La stessa lettera è indirizzata anche alle case di cura San Michele di Albenga e Sant’Anna di Imperia, oltre che per conoscenza a tutte le banche che supportano il progetto. Nasce così un pasticcio dai contorni ancora confusi, ma che paiono incredibili: in sostanza viene messo a rischio l’intero progetto del Gruppo Sanitario Ligure, che da tre anni porta avanti all’interno dell’ospedale di Albenga una sperimentazione d’eccellenza legata all’ortopedia.
I risultati ottenuti in questi due anni e mezzo (il progetto è partito a gennaio 2012) erano stati vantati a più riprese dalla stessa Regione: una riduzione dei costi della sanità, una diminuzione delle famigerate “fughe”.
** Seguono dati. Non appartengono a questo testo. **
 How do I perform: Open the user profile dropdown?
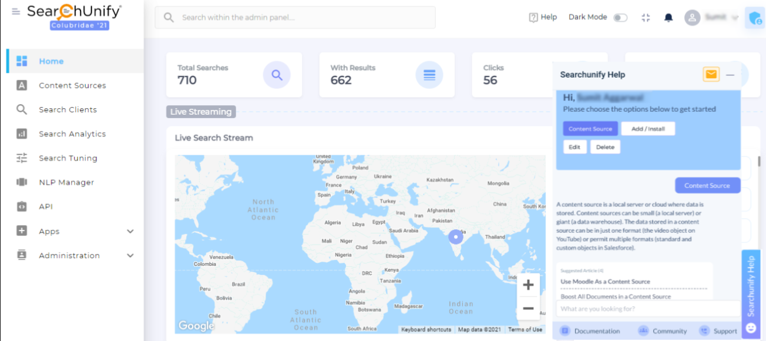711,18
Gli accordi originali prevedevano il pagamento a Gsl (azienda privata) da parte di Asl2 a distanza di due anni, grazie a fondi a sua volta garantiti dalla Regione. A gennaio 2012 il via alla sperimentazione con le spese anticipate da Gsl; a gennaio 2014 i primi pagamenti da parte dell’Azienda Sanitaria.
E secondo quanto ricostruito da IVG.it da gennaio ad oggi l’Asl ha versato a Gsl il corrispettivo per i primi cinque mesi di sperimentazione (quindi fino a maggio 2012) tramite fondi propri, nonostante il difficile momento economico, in attesa di ricevere quelli garantiti dalla Regione. Liquidità già certificata in cassa, che oggi viene improvvisamente a mancare: da qui la decisione di bloccare tutto, con Gsl creditrice di una somma che sfiora i 20 milioni di euro.
La sospensione dei pagamenti, ora, potrebbe ora minare alle fondamenta l’intera sperimentazione. Non solo per l’ovvia difficoltà di Gsl di portare avanti l’equipe di chirurghi senza i necessari introiti economici, ma anche per il fatto che le banche che ad oggi supportano il progetto, spaventate dalla “facilità” con cui i fondi che lo garantiscono sono venuti a mancare, potrebbero spaventarsi e decidere di ritirare il loro appoggio finanziario.
Bocche cucite, al momento, da parte dei vertici di Gsl: domani è previsto un cda nel quale si deciderà probabilmente come far fronte all’improvviso ritiro dei fondi. Asl 2, per parte sua, è stata chiara fin dalla lettera, attribuendo in sostanza ogni responsabilità sulla Regione che avrebbe in pratica deciso di non onorare più i patti presi a suo tempo.